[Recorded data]
____________________

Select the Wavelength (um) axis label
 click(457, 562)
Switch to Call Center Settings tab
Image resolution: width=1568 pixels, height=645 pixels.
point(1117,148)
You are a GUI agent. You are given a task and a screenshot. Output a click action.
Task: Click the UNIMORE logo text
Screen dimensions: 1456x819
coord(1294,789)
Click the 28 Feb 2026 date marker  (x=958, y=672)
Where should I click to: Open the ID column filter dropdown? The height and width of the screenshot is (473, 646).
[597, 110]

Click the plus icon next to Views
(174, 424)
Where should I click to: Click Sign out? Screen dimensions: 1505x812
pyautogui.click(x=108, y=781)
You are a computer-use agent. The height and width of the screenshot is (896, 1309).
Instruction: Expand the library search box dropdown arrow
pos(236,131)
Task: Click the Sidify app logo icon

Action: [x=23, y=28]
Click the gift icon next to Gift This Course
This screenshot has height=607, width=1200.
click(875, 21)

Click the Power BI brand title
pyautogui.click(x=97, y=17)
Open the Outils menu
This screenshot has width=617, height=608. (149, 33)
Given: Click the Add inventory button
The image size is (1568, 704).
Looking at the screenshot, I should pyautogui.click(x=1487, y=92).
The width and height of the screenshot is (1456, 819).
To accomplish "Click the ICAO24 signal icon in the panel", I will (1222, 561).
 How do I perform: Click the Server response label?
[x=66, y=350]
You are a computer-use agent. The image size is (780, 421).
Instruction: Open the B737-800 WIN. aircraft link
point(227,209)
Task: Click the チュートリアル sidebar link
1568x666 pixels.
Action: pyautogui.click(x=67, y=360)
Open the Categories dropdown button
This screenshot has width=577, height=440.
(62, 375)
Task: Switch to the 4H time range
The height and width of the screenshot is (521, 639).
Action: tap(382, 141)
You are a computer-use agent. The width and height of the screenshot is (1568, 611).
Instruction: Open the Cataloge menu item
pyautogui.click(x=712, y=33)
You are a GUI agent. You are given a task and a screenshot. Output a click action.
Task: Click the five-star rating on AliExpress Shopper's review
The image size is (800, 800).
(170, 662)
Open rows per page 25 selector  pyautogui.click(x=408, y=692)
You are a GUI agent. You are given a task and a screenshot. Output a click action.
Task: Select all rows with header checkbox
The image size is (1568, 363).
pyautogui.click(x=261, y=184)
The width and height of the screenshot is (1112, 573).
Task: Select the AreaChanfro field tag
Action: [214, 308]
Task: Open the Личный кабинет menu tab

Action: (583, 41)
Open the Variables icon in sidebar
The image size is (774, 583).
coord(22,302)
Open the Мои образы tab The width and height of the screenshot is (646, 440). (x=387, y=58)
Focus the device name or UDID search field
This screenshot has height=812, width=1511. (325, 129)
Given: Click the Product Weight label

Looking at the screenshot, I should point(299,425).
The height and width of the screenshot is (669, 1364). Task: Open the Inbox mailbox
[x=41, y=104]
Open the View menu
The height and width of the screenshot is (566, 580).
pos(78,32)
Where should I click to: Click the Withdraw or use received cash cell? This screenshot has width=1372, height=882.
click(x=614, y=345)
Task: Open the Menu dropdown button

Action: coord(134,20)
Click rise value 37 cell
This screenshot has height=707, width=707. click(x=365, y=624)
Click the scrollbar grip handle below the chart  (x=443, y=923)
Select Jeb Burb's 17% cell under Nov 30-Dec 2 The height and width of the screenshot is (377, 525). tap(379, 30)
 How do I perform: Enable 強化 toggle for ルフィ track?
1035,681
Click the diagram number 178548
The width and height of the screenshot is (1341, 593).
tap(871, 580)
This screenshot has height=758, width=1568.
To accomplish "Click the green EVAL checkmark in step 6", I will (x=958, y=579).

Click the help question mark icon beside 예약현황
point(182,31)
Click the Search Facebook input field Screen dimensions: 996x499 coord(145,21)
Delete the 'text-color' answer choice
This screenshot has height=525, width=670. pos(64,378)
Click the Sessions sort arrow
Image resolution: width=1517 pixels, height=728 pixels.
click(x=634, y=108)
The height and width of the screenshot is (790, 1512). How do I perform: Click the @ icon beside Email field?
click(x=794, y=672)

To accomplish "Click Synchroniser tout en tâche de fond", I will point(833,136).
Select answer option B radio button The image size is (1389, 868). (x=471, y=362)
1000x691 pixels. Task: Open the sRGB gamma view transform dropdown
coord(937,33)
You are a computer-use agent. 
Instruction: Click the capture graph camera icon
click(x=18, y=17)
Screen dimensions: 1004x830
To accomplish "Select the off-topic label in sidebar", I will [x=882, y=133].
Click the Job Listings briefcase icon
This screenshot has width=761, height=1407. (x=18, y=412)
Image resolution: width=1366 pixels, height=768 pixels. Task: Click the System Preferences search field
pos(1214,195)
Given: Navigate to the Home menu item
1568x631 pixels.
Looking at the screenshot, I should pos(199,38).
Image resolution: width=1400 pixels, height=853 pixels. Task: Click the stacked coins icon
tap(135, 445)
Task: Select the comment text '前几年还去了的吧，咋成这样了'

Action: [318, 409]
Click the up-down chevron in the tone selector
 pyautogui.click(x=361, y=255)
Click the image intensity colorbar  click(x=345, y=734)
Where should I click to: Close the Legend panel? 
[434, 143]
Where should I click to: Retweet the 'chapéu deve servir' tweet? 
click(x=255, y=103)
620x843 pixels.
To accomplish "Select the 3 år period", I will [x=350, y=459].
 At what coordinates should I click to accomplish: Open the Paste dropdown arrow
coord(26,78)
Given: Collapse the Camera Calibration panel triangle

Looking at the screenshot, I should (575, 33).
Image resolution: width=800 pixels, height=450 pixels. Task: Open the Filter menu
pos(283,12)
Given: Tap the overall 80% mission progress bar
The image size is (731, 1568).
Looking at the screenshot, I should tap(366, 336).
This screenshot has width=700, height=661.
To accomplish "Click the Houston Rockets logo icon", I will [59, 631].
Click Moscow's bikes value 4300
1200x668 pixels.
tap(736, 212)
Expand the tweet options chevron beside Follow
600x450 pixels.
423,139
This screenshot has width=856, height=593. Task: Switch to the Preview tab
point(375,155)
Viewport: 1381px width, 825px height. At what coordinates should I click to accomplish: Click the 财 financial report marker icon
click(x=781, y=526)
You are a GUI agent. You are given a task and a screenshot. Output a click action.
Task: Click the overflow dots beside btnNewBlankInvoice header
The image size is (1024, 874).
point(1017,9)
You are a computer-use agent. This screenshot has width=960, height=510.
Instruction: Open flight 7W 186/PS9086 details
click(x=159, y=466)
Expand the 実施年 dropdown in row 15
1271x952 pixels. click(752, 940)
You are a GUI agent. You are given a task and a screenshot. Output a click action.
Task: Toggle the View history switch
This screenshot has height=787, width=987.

____________________

- AIM: Can you update the entries starting at the line that contains "Task: Click the チュートリアル sidebar link" and ending at the line that contains "coord(22,302)", with "Variables" changed to "Parameters" and nothing else altered?

- SOLUTION TO THIS EXERCISE:
Task: Click the チュートリアル sidebar link
1568x666 pixels.
Action: pyautogui.click(x=67, y=360)
Open the Categories dropdown button
This screenshot has width=577, height=440.
(62, 375)
Task: Switch to the 4H time range
The height and width of the screenshot is (521, 639).
Action: tap(382, 141)
You are a computer-use agent. The width and height of the screenshot is (1568, 611).
Instruction: Open the Cataloge menu item
pyautogui.click(x=712, y=33)
You are a GUI agent. You are given a task and a screenshot. Output a click action.
Task: Click the five-star rating on AliExpress Shopper's review
The image size is (800, 800).
(170, 662)
Open rows per page 25 selector  pyautogui.click(x=408, y=692)
You are a GUI agent. You are given a task and a screenshot. Output a click action.
Task: Select all rows with header checkbox
The image size is (1568, 363).
pyautogui.click(x=261, y=184)
The width and height of the screenshot is (1112, 573).
Task: Select the AreaChanfro field tag
Action: [214, 308]
Task: Open the Личный кабинет menu tab

Action: (583, 41)
Open the Parameters icon in sidebar
The image size is (774, 583).
coord(22,302)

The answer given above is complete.